| Requirement |
Change "Viewport" to "Window" in every row below, and give the rows back with nothing else altered.

| Data lines |
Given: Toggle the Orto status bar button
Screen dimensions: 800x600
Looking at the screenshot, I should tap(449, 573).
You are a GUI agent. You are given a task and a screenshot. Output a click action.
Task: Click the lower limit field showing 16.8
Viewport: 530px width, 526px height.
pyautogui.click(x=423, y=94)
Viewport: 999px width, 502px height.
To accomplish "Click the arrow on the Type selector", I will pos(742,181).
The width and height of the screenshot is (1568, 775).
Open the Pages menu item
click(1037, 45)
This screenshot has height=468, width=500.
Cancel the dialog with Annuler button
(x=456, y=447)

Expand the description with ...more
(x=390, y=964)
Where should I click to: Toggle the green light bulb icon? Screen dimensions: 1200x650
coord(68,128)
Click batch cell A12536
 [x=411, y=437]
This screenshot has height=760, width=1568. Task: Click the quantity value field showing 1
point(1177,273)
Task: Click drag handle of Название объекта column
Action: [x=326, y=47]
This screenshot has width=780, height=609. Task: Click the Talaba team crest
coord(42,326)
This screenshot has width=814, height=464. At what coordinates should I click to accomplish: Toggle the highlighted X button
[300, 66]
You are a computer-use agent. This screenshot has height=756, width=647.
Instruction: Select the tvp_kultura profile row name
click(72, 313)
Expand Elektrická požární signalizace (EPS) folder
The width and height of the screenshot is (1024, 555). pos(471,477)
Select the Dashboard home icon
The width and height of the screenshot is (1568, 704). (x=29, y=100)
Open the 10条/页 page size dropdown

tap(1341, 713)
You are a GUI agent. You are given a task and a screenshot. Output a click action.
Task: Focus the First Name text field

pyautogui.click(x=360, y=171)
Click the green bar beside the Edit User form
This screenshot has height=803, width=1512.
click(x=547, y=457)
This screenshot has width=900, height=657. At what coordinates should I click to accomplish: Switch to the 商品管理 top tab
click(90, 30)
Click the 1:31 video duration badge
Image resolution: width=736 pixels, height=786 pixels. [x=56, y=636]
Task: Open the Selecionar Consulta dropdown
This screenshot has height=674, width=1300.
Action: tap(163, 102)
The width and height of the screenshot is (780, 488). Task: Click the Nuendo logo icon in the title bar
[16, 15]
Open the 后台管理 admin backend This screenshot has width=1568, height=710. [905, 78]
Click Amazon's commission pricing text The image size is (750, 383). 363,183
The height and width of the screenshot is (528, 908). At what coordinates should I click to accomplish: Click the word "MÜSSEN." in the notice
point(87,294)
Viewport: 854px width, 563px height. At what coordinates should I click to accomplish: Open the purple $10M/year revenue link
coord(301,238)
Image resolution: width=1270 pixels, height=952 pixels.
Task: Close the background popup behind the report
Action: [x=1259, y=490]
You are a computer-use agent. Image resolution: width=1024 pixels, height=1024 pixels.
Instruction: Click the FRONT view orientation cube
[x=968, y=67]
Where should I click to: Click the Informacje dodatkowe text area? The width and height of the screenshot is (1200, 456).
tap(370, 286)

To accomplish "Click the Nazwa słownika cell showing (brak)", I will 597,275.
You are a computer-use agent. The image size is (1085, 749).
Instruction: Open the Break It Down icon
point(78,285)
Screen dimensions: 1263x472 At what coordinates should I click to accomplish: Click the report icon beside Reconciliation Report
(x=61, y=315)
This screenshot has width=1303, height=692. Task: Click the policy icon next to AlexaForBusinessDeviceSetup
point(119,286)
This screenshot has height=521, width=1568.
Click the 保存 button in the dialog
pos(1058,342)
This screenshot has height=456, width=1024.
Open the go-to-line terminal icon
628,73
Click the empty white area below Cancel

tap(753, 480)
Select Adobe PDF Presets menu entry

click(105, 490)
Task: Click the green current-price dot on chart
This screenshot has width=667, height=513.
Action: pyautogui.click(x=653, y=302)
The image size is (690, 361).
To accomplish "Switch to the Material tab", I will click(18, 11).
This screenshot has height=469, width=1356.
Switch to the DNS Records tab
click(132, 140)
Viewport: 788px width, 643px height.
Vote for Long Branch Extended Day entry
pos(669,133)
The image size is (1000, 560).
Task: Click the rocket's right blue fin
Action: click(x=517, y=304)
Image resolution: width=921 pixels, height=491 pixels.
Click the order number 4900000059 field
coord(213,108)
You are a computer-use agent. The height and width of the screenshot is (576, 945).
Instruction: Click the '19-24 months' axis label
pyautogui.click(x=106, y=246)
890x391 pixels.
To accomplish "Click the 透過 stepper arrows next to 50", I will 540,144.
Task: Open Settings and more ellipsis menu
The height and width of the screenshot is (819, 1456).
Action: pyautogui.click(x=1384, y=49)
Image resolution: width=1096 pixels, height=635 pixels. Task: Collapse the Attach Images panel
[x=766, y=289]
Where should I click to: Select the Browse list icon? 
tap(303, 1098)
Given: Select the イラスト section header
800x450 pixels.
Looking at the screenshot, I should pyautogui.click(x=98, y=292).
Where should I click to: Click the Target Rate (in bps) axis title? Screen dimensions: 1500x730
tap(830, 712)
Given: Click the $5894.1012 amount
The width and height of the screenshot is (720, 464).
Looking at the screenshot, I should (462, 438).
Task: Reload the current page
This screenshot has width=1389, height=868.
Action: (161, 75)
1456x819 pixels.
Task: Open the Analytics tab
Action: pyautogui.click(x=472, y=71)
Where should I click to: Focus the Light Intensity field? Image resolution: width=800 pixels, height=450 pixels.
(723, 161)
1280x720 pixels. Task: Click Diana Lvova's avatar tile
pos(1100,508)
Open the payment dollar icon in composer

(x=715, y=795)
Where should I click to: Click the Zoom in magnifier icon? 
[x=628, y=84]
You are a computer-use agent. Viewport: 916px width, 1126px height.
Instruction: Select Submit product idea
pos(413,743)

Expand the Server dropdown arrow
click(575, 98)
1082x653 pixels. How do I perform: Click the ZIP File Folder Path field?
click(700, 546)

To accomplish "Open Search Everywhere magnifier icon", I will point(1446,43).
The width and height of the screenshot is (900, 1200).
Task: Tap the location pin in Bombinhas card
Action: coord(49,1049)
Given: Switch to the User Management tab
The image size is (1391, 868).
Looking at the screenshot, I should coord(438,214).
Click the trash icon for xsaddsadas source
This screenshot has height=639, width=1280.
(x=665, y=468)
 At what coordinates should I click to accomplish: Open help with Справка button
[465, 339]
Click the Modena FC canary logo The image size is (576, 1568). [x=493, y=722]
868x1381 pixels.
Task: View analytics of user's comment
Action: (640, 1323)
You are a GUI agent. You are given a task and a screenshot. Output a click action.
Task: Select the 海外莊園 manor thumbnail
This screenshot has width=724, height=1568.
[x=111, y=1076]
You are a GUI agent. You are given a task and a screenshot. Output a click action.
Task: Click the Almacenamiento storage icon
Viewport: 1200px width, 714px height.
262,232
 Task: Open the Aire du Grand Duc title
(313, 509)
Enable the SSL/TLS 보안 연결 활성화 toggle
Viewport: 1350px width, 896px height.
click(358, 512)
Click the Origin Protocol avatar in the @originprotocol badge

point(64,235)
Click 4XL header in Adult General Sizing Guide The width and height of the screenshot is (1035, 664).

| Reply to the exercise |
Given: Toggle the Orto status bar button
Screen dimensions: 800x600
Looking at the screenshot, I should tap(449, 573).
You are a GUI agent. You are given a task and a screenshot. Output a click action.
Task: Click the lower limit field showing 16.8
Window: 530px width, 526px height.
pyautogui.click(x=423, y=94)
Window: 999px width, 502px height.
To accomplish "Click the arrow on the Type selector", I will pos(742,181).
The width and height of the screenshot is (1568, 775).
Open the Pages menu item
click(1037, 45)
This screenshot has height=468, width=500.
Cancel the dialog with Annuler button
(x=456, y=447)

Expand the description with ...more
(x=390, y=964)
Where should I click to: Toggle the green light bulb icon? Screen dimensions: 1200x650
coord(68,128)
Click batch cell A12536
 [x=411, y=437]
This screenshot has height=760, width=1568. Task: Click the quantity value field showing 1
point(1177,273)
Task: Click drag handle of Название объекта column
Action: [x=326, y=47]
This screenshot has width=780, height=609. Task: Click the Talaba team crest
coord(42,326)
This screenshot has width=814, height=464. At what coordinates should I click to accomplish: Toggle the highlighted X button
[300, 66]
You are a computer-use agent. This screenshot has height=756, width=647.
Instruction: Select the tvp_kultura profile row name
click(72, 313)
Expand Elektrická požární signalizace (EPS) folder
The width and height of the screenshot is (1024, 555). pos(471,477)
Select the Dashboard home icon
The width and height of the screenshot is (1568, 704). (x=29, y=100)
Open the 10条/页 page size dropdown

tap(1341, 713)
You are a GUI agent. You are given a task and a screenshot. Output a click action.
Task: Focus the First Name text field

pyautogui.click(x=360, y=171)
Click the green bar beside the Edit User form
This screenshot has height=803, width=1512.
click(x=547, y=457)
This screenshot has width=900, height=657. At what coordinates should I click to accomplish: Switch to the 商品管理 top tab
click(90, 30)
Click the 1:31 video duration badge
Image resolution: width=736 pixels, height=786 pixels. [x=56, y=636]
Task: Open the Selecionar Consulta dropdown
This screenshot has height=674, width=1300.
Action: tap(163, 102)
The width and height of the screenshot is (780, 488). Task: Click the Nuendo logo icon in the title bar
[16, 15]
Open the 后台管理 admin backend This screenshot has width=1568, height=710. [905, 78]
Click Amazon's commission pricing text The image size is (750, 383). 363,183
The height and width of the screenshot is (528, 908). At what coordinates should I click to accomplish: Click the word "MÜSSEN." in the notice
point(87,294)
Window: 854px width, 563px height. At what coordinates should I click to accomplish: Open the purple $10M/year revenue link
coord(301,238)
Image resolution: width=1270 pixels, height=952 pixels.
Task: Close the background popup behind the report
Action: [x=1259, y=490]
You are a computer-use agent. Image resolution: width=1024 pixels, height=1024 pixels.
Instruction: Click the FRONT view orientation cube
[x=968, y=67]
Where should I click to: Click the Informacje dodatkowe text area? The width and height of the screenshot is (1200, 456).
tap(370, 286)

To accomplish "Click the Nazwa słownika cell showing (brak)", I will 597,275.
You are a computer-use agent. The image size is (1085, 749).
Instruction: Open the Break It Down icon
point(78,285)
Screen dimensions: 1263x472 At what coordinates should I click to accomplish: Click the report icon beside Reconciliation Report
(x=61, y=315)
This screenshot has width=1303, height=692. Task: Click the policy icon next to AlexaForBusinessDeviceSetup
point(119,286)
This screenshot has height=521, width=1568.
Click the 保存 button in the dialog
pos(1058,342)
This screenshot has height=456, width=1024.
Open the go-to-line terminal icon
628,73
Click the empty white area below Cancel

tap(753, 480)
Select Adobe PDF Presets menu entry

click(105, 490)
Task: Click the green current-price dot on chart
This screenshot has width=667, height=513.
Action: pyautogui.click(x=653, y=302)
The image size is (690, 361).
To accomplish "Switch to the Material tab", I will click(18, 11).
This screenshot has height=469, width=1356.
Switch to the DNS Records tab
click(132, 140)
Window: 788px width, 643px height.
Vote for Long Branch Extended Day entry
pos(669,133)
The image size is (1000, 560).
Task: Click the rocket's right blue fin
Action: click(x=517, y=304)
Image resolution: width=921 pixels, height=491 pixels.
Click the order number 4900000059 field
coord(213,108)
You are a computer-use agent. The height and width of the screenshot is (576, 945).
Instruction: Click the '19-24 months' axis label
pyautogui.click(x=106, y=246)
890x391 pixels.
To accomplish "Click the 透過 stepper arrows next to 50", I will 540,144.
Task: Open Settings and more ellipsis menu
The height and width of the screenshot is (819, 1456).
Action: pyautogui.click(x=1384, y=49)
Image resolution: width=1096 pixels, height=635 pixels. Task: Collapse the Attach Images panel
[x=766, y=289]
Where should I click to: Select the Browse list icon? 
tap(303, 1098)
Given: Select the イラスト section header
800x450 pixels.
Looking at the screenshot, I should pyautogui.click(x=98, y=292).
Where should I click to: Click the Target Rate (in bps) axis title? Screen dimensions: 1500x730
tap(830, 712)
Given: Click the $5894.1012 amount
The width and height of the screenshot is (720, 464).
Looking at the screenshot, I should (462, 438).
Task: Reload the current page
This screenshot has width=1389, height=868.
Action: (161, 75)
1456x819 pixels.
Task: Open the Analytics tab
Action: pyautogui.click(x=472, y=71)
Where should I click to: Focus the Light Intensity field? Image resolution: width=800 pixels, height=450 pixels.
(723, 161)
1280x720 pixels. Task: Click Diana Lvova's avatar tile
pos(1100,508)
Open the payment dollar icon in composer

(x=715, y=795)
Where should I click to: Click the Zoom in magnifier icon? 
[x=628, y=84]
You are a computer-use agent. Window: 916px width, 1126px height.
Instruction: Select Submit product idea
pos(413,743)

Expand the Server dropdown arrow
click(575, 98)
1082x653 pixels. How do I perform: Click the ZIP File Folder Path field?
click(700, 546)

To accomplish "Open Search Everywhere magnifier icon", I will point(1446,43).
The width and height of the screenshot is (900, 1200).
Task: Tap the location pin in Bombinhas card
Action: coord(49,1049)
Given: Switch to the User Management tab
The image size is (1391, 868).
Looking at the screenshot, I should coord(438,214).
Click the trash icon for xsaddsadas source
This screenshot has height=639, width=1280.
(x=665, y=468)
 At what coordinates should I click to accomplish: Open help with Справка button
[465, 339]
Click the Modena FC canary logo The image size is (576, 1568). [x=493, y=722]
868x1381 pixels.
Task: View analytics of user's comment
Action: (640, 1323)
You are a GUI agent. You are given a task and a screenshot. Output a click action.
Task: Select the 海外莊園 manor thumbnail
This screenshot has width=724, height=1568.
[x=111, y=1076]
You are a GUI agent. You are given a task and a screenshot. Output a click action.
Task: Click the Almacenamiento storage icon
Window: 1200px width, 714px height.
262,232
 Task: Open the Aire du Grand Duc title
(313, 509)
Enable the SSL/TLS 보안 연결 활성화 toggle
Window: 1350px width, 896px height.
click(358, 512)
Click the Origin Protocol avatar in the @originprotocol badge

point(64,235)
Click 4XL header in Adult General Sizing Guide The width and height of the screenshot is (1035, 664).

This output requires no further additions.